UTF-16LE Encoding woes with Qt text editor written in C++ - c++

So I have a QT text editor that I have started creating. I started with this http://doc.qt.io/archives/qt-5.7/gettingstartedqt.html and i have added on to it. So far I have added a proper save/save as function (the version in the link only really has a save as function), a "find" function, and an "open new window" function. Very soon, I will add a find and replace function.
I am mainly doing this for the learning experience, but I am also going to eventually add a few more functions that will specifically help me create PLC configuration files at work. These configuration files could be in many different encodings, but most of them seem to be in UTF-16LE (according to Emacs anyway.) My text editor originally had no problem reading the UTF-16LE, but wrote in plain text, I needed to change that.
Here is the snippet from the Emacs description of the encoding system of one of these UTF16-LE files.
U -- utf-16le-with-signature-dos (alias: utf-16-le-dos)
UTF-16 (little endian, with signature (BOM)).
Type: utf-16
EOL type: CRLF
This coding system encodes the following charsets:
unicode
And here is an example of the code that I am using to encode the text in my QT text editor.
First... This is similar to the link that I gave earlier. The only difference here is that "saveFile" is a global variable that I created to perform a simple "Save" function instead of a "Save As" function. This saves the text as plain text and works like a charm.
void findreplace::on_actionSave_triggered()
{
if (!saveFile.isEmpty())
{
QFile file(saveFile);
if (!file.open(QIODevice::WriteOnly))
{
// error message
}
else
{
QTextStream stream(&file);
stream << ui->textEdit->toPlainText();
stream.flush();
file.close();
}
}
}
Below is my newer version which attempts to save the code in "UTF-16LE." My text editor can read the text just fine after saving it with this, but Emacs will not read it at all. This to me says that the configuration file will probably not be readable by the programs that read it. Something changed, not sure what.
void findreplace::on_actionSave_triggered()
{
if (!saveFile.isEmpty())
{
QFile file(saveFile);
if (!file.open(QIODevice::WriteOnly))
{
// error message
}
else
{
QTextStream stream(&file);
stream << ui->textEdit->toPlainText();
stream.setCodec("UTF-16LE");
QString stream3 = stream.readAll();
//QString stream2 = stream3.setUnicode();
//QTextCodec *codec = QTextCodec::codecForName("UTF-16LE");
//QByteArray stream2 = codec->fromUnicode(stream3);
//file.write(stream3);
stream.flush();
file.close();
}
}
}
The parts that are commented out I also tried, but they ended up writing the file as Asian (Chinese or Japanese) characters. Like I said my text editor, (and Notepad in Wine) can read the file just fine, but Emacs now describes the encoding as the following after saving.
= -- no-conversion (alias: binary)
Do no conversion.
When you visit a file with this coding, the file is read into a
unibyte buffer as is, thus each byte of a file is treated as a
character.
Type: raw-text (text with random binary characters)
EOL type: LF
This indicates to me that something is not right in the file. Eventually this text editor will be used to create multiple text files at once and modify their contents via user input. It would be great if I could get this encoding right.

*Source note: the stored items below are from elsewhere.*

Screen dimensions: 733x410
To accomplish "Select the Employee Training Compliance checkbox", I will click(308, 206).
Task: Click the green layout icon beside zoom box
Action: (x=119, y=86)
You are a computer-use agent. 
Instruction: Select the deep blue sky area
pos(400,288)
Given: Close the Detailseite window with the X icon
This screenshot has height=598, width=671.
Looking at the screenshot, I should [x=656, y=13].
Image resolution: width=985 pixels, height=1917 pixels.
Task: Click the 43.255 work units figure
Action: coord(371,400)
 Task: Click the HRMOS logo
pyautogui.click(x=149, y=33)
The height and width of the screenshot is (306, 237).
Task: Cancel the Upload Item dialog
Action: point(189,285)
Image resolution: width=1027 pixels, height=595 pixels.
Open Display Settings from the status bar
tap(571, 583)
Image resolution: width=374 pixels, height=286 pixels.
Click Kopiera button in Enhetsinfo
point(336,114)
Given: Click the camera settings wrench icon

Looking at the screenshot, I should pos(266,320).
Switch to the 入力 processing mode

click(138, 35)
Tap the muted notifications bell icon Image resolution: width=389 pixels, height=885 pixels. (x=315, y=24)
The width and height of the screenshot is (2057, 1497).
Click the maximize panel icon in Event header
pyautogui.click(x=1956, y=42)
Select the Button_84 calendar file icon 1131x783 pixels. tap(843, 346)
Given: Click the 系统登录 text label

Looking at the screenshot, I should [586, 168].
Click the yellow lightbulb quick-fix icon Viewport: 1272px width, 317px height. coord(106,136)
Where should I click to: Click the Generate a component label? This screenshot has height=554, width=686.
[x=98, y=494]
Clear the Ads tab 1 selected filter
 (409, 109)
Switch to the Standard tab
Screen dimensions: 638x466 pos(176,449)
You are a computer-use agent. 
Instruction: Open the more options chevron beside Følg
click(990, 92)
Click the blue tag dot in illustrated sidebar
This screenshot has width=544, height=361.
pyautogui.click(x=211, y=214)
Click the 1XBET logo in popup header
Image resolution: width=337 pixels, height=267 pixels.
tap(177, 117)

Thanks to the kind fellows that commented on my post here, I was able to answer my own question. This code here solved my problem.
void findreplace::on_actionSave_triggered()
{
if (!saveFile.isEmpty())
{
QFile file(saveFile);
if (!file.open(QIODevice::WriteOnly))
{
// error message
}
else
{
QTextStream stream(&file);
stream.setCodec("UTF-16LE");
stream.setGenerateByteOrderMark(true);
stream << ui->textEdit->toPlainText();
stream.flush();
file.close();
}
}
}
I set the codec of the stream, and then set the the generate BOM to "True." I guess that I have more to learn about encodings. I thought that the byte order mark had to be set to a specific value or something.I wasn't aware that I just had to set this value to "True" and that it would take care of itself. Emacs can now read the files that are generated by saving a document with this code, and the encoding documentation from Emacs is the same. I will eventually add options for the user to pick which encoding they need while saving. Glad that I was able to learn something here.

Related

How do I save/load information onto/from my device?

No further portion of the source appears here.